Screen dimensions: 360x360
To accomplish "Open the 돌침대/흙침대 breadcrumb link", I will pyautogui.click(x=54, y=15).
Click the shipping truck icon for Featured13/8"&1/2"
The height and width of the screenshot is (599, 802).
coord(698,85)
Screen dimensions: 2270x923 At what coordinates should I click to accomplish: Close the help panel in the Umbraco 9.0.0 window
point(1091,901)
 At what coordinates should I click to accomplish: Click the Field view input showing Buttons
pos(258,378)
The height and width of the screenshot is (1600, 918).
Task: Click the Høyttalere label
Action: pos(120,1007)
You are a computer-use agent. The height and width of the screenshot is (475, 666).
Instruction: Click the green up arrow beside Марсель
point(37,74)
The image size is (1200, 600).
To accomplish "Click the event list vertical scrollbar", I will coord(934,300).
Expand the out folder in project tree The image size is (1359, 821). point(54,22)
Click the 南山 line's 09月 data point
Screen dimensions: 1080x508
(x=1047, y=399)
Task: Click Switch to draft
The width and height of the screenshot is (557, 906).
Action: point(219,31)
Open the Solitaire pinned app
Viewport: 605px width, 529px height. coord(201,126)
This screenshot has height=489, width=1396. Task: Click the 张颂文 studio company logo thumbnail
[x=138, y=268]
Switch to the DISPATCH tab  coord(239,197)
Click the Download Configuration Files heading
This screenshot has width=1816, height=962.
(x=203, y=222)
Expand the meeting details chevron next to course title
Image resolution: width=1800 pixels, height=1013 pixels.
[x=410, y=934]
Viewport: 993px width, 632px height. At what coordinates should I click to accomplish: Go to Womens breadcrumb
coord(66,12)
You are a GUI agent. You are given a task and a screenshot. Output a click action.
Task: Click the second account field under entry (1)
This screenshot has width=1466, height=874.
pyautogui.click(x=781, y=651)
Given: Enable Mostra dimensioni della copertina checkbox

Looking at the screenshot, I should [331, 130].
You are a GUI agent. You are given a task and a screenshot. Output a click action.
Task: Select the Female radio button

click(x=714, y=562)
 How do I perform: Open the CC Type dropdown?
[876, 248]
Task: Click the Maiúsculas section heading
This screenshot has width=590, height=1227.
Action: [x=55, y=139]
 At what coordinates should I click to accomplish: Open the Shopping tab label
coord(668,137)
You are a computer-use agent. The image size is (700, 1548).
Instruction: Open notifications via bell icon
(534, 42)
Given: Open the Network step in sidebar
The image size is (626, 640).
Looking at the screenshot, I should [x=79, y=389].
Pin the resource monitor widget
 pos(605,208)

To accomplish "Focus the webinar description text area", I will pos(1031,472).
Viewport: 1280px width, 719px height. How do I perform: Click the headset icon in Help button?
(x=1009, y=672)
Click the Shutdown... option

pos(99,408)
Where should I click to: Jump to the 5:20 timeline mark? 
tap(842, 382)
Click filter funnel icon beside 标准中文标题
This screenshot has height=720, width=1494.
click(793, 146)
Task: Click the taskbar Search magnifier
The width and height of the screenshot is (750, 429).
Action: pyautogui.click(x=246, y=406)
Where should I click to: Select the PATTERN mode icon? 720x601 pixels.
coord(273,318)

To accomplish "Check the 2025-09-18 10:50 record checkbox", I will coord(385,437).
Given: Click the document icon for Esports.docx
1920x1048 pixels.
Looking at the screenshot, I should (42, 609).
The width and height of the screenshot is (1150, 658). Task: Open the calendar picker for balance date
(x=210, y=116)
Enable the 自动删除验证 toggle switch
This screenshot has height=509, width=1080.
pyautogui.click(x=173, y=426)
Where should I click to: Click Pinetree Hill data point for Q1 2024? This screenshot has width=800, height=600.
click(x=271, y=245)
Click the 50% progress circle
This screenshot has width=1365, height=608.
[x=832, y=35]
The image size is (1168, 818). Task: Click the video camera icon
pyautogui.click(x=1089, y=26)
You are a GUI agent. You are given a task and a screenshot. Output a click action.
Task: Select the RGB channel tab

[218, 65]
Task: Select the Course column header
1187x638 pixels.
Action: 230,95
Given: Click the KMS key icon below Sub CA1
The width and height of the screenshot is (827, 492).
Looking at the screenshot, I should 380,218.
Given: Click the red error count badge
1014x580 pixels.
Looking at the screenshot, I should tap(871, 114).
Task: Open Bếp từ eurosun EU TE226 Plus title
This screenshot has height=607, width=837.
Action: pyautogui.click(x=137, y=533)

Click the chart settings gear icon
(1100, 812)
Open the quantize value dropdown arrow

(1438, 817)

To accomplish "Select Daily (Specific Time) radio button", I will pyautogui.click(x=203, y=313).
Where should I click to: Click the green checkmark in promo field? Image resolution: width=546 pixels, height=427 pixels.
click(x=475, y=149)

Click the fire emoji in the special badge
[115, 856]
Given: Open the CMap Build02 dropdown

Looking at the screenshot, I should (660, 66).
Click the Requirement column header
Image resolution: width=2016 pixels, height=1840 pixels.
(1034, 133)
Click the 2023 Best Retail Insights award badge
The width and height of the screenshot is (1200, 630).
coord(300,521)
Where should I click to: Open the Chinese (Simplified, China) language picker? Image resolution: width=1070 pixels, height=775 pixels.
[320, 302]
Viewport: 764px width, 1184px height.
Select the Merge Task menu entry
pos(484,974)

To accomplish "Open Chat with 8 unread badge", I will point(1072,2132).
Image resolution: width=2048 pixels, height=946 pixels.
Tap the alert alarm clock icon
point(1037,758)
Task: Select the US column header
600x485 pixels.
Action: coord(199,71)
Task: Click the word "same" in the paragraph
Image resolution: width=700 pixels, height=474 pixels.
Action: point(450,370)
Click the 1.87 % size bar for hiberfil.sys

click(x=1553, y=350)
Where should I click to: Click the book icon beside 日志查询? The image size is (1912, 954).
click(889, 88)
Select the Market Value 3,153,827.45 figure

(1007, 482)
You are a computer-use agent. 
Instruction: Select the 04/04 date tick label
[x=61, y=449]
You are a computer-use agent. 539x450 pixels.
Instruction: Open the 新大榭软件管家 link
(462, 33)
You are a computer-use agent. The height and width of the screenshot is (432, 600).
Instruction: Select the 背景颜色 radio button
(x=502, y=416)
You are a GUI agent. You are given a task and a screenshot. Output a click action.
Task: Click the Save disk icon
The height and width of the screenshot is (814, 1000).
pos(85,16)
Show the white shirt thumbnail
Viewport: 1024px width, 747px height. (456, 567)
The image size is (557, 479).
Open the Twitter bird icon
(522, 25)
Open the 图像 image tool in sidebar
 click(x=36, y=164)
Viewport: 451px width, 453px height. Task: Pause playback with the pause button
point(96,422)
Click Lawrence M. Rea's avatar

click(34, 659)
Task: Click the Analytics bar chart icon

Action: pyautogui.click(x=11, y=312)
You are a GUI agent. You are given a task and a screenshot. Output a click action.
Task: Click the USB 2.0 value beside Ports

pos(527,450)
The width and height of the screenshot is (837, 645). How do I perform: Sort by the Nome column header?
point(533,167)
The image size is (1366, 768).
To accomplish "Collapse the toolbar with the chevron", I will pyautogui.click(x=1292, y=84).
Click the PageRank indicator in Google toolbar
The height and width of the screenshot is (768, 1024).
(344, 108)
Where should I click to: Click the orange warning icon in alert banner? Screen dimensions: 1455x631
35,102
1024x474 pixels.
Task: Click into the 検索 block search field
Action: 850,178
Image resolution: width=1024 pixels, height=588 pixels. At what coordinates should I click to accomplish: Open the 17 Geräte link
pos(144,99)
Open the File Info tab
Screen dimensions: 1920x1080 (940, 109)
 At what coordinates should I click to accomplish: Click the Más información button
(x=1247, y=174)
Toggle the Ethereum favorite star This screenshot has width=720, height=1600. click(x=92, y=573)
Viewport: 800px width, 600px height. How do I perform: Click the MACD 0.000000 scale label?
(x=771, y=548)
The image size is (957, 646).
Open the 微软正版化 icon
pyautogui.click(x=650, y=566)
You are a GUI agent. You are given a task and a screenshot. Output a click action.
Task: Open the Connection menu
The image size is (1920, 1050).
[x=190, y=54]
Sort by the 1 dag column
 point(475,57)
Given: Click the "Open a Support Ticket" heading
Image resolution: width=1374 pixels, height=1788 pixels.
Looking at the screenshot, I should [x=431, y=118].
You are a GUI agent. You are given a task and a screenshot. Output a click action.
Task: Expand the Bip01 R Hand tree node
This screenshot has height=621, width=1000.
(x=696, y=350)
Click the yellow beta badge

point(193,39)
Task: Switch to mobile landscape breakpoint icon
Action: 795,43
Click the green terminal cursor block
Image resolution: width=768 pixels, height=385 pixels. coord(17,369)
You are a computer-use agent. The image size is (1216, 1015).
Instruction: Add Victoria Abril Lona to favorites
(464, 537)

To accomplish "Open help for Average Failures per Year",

###

_Exercise_: Show all lines in the records above that hold "Expand".

_Output_:
Expand the out folder in project tree The image size is (1359, 821). point(54,22)
Expand the meeting details chevron next to course title
Task: Expand the Bip01 R Hand tree node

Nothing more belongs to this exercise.